MATERIAL FOR THIS TASK section start

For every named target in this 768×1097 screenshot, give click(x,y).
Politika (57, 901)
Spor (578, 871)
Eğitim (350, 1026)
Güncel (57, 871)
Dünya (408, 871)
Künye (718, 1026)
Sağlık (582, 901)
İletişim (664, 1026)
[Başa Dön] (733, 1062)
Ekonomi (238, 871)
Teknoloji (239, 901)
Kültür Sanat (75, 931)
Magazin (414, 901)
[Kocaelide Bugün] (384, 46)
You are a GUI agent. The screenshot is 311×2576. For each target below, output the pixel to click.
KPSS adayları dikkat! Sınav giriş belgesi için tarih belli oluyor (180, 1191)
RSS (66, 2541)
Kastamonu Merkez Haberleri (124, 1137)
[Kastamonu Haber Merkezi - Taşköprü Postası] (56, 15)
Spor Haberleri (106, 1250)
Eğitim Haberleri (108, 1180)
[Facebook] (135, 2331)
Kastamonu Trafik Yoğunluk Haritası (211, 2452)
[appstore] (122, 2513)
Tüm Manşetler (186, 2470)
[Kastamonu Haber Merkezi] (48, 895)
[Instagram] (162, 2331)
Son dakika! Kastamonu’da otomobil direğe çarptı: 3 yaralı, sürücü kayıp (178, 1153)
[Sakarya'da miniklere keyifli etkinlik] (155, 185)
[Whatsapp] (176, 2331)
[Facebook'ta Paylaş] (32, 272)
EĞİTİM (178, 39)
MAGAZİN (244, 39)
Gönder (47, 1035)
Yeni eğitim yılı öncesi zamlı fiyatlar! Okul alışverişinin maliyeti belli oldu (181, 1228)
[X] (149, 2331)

MATERIAL FOR THIS TASK section end

■ **WORK TO COMPLETE**: Please find the lines in the data that contain the word "screenshot" and copy them.

■ **TASK ANSWER**:
For every named target in this 768×1097 screenshot, give click(x,y).
You are a GUI agent. The screenshot is 311×2576. For each target below, output the pixel to click.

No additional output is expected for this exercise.